What Is Email Spoofing? How Does Spoofing Work?

Don't Fall for an Email Con

youngID/Getty Images

The word “spoof” means “falsify.” A spoofed email is one in which the sender purposely alters parts of the email to look as though it was written by someone else. Typically, the sender’s name or email address and the body of the message are formatted to appear as though they are from a legitimate source such as a bank, a newspaper, or a legitimate company on the web. Sometimes, the spoofer makes the email appear to come from a private citizen.

In many cases, the spoofed email is part of a phishing attack—a con. In other cases, a spoofed email is used to dishonestly market an online service or sell you a bogus product.

Why Would Someone Fraudulently Spoof an Email?

There are a couple of reasons people spoof the emails you receive:

  • The spoofer is trying to phish your passwords and login names. Phishing occurs when the dishonest sender tries to lure you into trusting the email. A false (spoofed) website may be waiting off to the side, cleverly disguised to appear to be a legitimate online bank website or paid web service such as eBay. Far too often, victims unwittingly believe the spoofed email and click through to the false website. Trusting the spoofed website, victims enter their password and login identity, only to receive a false error message that the website is unavailable. During all of this, the dishonest spoofer captures the victim’s confidential info and uses it to withdraw the victim’s funds or perform dishonest transactions for monetary gain.
  • The email spoofer is a spammer trying to hide his true identity while still filling your mailbox with advertising. Using mass-mailing software called ratware, spammers alter the source email address to appear to be from an innocent citizen, a legitimate company, or a government entity. The purpose, like phishing, is to get people to trust the email enough so that they open it and read the spam advertising inside.

    How Is Email Spoofed?

    Dishonest users alter different sections of an email to disguise the true sender. Examples of properties that can be spoofed include:

    • FROM name/address
    • REPLY-TO name/address
    • RETURN-PATH address
    • SOURCE IP address

    The first three properties can be easily altered by using settings in Microsoft Outlook, Gmail, Hotmail, or other email software. The fourth property, the IP address, can also be altered but doing so requires sophisticated user knowledge to make a false IP address convincing.

    Is Email Spoofed Manually by Dishonest People?

    While some spoof-altered emails are falsified by hand, the great majority of spoofed emails are created by special software. The use of mass-mailing ratware programs is widespread among spammers. Ratware programs sometimes run massive built-in word lists to create thousands of target email addresses, spoof a source email, and then blast the spoof email to those targets. Other times, ratware programs take illegally acquired lists of email addresses and then send spam to them.

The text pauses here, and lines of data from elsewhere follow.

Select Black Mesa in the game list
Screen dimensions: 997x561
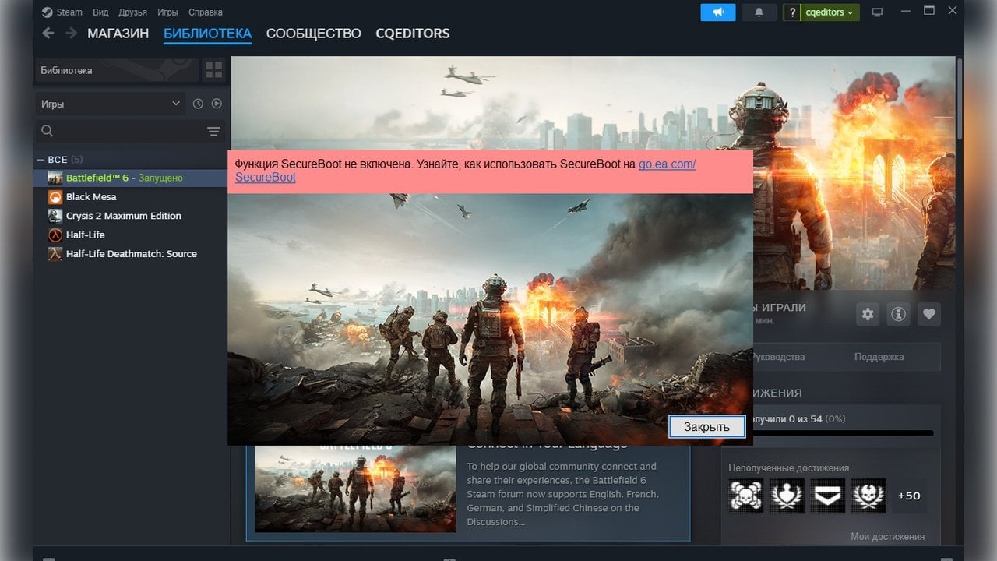tap(91, 197)
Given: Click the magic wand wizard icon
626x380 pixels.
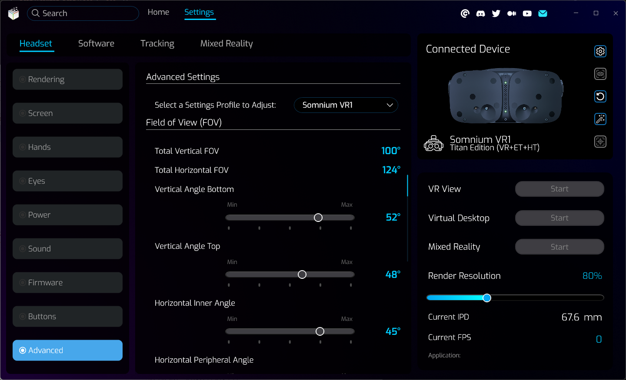Looking at the screenshot, I should point(600,119).
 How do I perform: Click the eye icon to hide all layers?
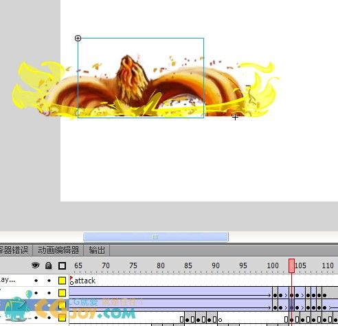36,265
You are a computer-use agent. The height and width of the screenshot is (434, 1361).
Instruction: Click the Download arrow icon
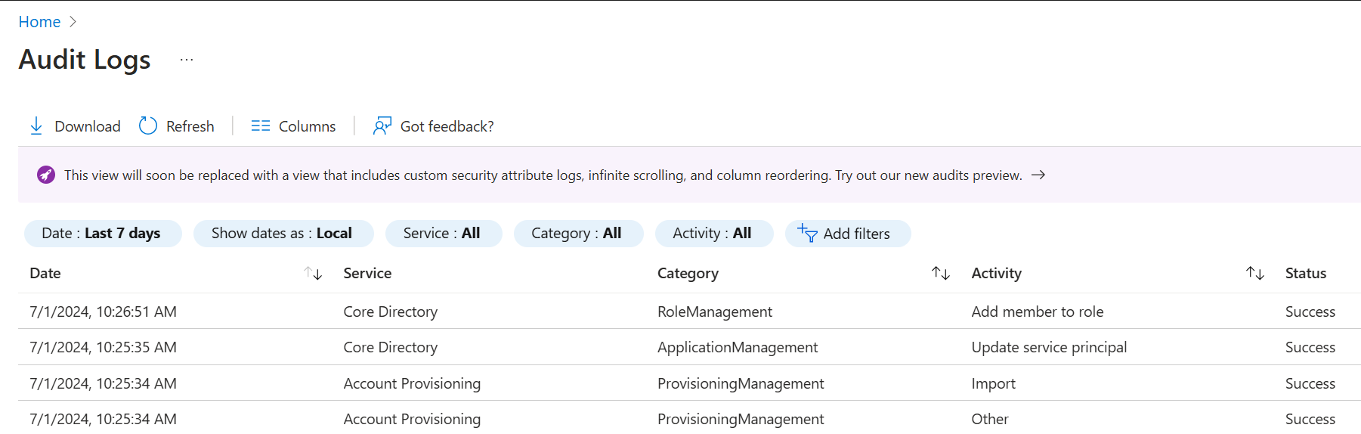[x=36, y=126]
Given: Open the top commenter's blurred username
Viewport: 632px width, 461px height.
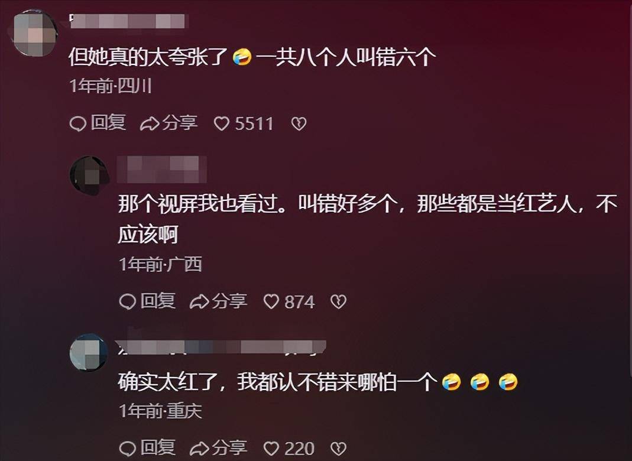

    Beyond ratware programs, mass-mailing worms also abound. Worms are self-replicating programs that act as a type of virus. Once on your computer, a mass-mailing worm reads your email address book. Then the worm falsifies an outbound message that appears to be sent from a name in your address book and proceeds to send that message to your entire list of friends. This not only offends the dozens of recipients but tarnishes the reputation of an innocent friend of yours. 

    How Do I Recognize and Defend Against Spoof Emails?

    As with any con game in life, your best defense is skepticism. If you don’t believe that an email is truthful or that the sender is legitimate, don’t click on the link and type your email address. If there is a file attachment, don’t open it lest it contains a virus payload. If the email seems too good to be true, then it probably is, and your skepticism will save you from divulging your banking information.

    Study examples of phishing and spoof email scams to train your eye to distrust these kinds of emails.